Every peak, he'd climb to the top and peered over the top, down at the recently desolated city, and close his eyes. No, this wasn't it. No, not this one. No, this can't be the place. Trial and error, he supposed, though there was too much error for his tastes. He just needed to find the damned place before he could find closure. And maybe then, he'd be able to sleep again. Maybe.
He was about to give up home and go back to town a failure once more, when his eyes caught sight of one more cliff, one he had not seen before, as it was nestled there between two other crags, hiding from sight. A perfect place for two weary fugitives to hide for a while.
His heart caught in his throat as he carefully climbed the mountain face. Trying to swallow back the feelings to keep down his hope and possible disappointment was futile, but he tried anyway. An icy wind rushed by him, but that wasn't the complete cause of the tears in his eyes. The rush of hope and anticipation was mixed with a deadly fear that it was, in fact, the right cliff. He didn't know what he intended to do once he found it, he suddenly realized. What could he do? Pay his respects to Zack, and leave? He didn't know, but he needed to find the place where the closest thing he had to a family had taken his last breath.
The peak looked just like any other, with a decent view of the city below. That city had been their salvation. They could blend in with the other outcasts in the slums under the upper plate in any given sector, really. It may have been a dirty, polluted city, but that night, nothing had looked brighter.
When he stepped on to the peak, he knew.
He wasn't sure how it happened, how he knew, but he did. The air seemed to freeze and turn to glass. He couldn't move, couldn't breathe, couldn't see. Tears spilled down his cheeks as a whisper of wind gently caressed his trembling form. He closed his eyes and allowed his knees to buckle, and he felt himself fall to his hands and knees. The numbness consumed him and he opened his eyes, enabling him to see the small pools upon the reddish rock created by his tears. His hands were clawing at the rock futilely in his small fit of grief, and now they ached a little. He pulled himself up and leaned against a rock nearby.

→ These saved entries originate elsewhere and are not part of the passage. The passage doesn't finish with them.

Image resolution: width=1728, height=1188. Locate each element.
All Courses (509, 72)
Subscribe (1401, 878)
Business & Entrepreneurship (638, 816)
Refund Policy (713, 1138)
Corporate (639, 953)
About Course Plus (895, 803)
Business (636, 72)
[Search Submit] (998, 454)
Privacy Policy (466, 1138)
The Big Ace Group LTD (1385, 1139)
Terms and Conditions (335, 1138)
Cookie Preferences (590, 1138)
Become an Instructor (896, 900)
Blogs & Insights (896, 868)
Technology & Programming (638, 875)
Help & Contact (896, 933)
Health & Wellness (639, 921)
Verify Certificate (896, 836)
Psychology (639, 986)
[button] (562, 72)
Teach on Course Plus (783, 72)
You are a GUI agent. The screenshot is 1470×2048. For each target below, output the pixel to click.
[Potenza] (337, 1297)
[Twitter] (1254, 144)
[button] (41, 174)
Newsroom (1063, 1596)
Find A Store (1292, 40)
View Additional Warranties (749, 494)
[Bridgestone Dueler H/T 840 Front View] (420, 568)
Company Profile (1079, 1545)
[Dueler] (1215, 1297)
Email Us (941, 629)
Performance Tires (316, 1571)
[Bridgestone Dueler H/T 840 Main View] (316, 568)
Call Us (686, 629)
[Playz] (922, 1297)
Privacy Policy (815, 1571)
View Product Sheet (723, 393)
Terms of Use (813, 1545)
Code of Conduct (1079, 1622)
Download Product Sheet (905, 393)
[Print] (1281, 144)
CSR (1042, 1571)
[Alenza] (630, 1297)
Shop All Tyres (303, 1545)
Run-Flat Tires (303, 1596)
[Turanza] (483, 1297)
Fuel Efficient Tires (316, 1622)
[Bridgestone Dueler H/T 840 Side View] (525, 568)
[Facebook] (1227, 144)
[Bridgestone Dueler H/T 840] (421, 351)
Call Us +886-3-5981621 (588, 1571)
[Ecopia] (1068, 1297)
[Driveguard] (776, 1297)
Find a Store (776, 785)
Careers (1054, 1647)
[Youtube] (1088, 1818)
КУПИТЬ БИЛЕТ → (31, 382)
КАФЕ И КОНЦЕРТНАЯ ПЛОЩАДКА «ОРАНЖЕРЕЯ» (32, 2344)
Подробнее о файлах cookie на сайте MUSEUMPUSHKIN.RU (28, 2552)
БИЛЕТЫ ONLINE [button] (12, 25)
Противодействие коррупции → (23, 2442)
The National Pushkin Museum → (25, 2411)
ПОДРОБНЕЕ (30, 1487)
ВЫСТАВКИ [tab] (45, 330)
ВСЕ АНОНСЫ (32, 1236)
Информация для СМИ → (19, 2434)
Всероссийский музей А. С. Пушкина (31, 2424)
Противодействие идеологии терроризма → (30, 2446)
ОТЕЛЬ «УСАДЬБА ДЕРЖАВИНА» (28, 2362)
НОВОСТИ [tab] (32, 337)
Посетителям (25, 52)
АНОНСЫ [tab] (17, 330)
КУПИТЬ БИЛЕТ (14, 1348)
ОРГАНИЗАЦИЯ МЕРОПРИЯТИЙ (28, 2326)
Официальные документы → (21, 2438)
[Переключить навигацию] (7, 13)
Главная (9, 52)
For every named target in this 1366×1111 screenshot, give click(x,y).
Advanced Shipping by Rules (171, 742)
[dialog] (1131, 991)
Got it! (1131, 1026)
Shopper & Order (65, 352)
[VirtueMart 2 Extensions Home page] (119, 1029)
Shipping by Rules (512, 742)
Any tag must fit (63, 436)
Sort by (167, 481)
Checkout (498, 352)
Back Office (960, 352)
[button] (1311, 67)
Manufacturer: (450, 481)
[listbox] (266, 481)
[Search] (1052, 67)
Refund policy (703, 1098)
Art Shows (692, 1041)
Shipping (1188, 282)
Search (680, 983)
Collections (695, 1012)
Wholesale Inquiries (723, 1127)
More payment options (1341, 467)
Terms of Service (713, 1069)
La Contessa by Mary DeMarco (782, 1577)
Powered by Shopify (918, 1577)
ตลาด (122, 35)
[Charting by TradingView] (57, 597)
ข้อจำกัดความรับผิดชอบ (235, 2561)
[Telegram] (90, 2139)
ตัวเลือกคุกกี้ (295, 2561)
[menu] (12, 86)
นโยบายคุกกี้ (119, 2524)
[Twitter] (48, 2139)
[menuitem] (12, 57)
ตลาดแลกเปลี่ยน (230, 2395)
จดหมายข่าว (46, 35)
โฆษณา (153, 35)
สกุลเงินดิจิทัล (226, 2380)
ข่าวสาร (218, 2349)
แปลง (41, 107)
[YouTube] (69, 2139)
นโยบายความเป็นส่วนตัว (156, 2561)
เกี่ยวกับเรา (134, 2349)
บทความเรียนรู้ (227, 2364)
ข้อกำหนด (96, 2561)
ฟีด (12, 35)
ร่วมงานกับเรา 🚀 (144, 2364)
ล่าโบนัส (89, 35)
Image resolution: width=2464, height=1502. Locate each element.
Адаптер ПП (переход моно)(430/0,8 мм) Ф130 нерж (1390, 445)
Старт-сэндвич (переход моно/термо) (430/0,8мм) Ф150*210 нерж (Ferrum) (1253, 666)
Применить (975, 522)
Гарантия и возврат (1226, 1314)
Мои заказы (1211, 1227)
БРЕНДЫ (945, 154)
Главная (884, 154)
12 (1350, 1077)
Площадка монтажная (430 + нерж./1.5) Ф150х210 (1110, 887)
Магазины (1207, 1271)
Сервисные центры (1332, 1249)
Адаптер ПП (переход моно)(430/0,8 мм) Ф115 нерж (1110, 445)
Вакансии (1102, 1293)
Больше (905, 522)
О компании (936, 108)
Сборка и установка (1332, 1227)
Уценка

If he closed his eyes, he could still hear Zack's voice. "Stay here a second," he had whispered. "They're coming behind us. I'll be right back." He felt Zack place him against a rock--was it the one he was leaning against?--and there was a whoosh of motion as Zack quickly took care of the four of them trailing the renegades. Then he dug the large buster sword into the dirt and returned to his side. "See? That wasn't so bad, was it."
It was then that all sound ceased to exist. He could not even hear the rain of gunfire coming from the woods below. He'd felt pain, then, the pain of a larger body pressed up forcefully against his; pain, pressure. It was hot, horribly hot, and he could not move or breathe. The world was awash with crimson and Zack was trembling above him, something warm and scarlet dripping from the side of his mouth. His silver-blue eyes were fading, fading away, even as his head bowed nearer and nearer to his. Zack's quivering lips met his for a brief moment until Zack's head finally fell, against his shoulder.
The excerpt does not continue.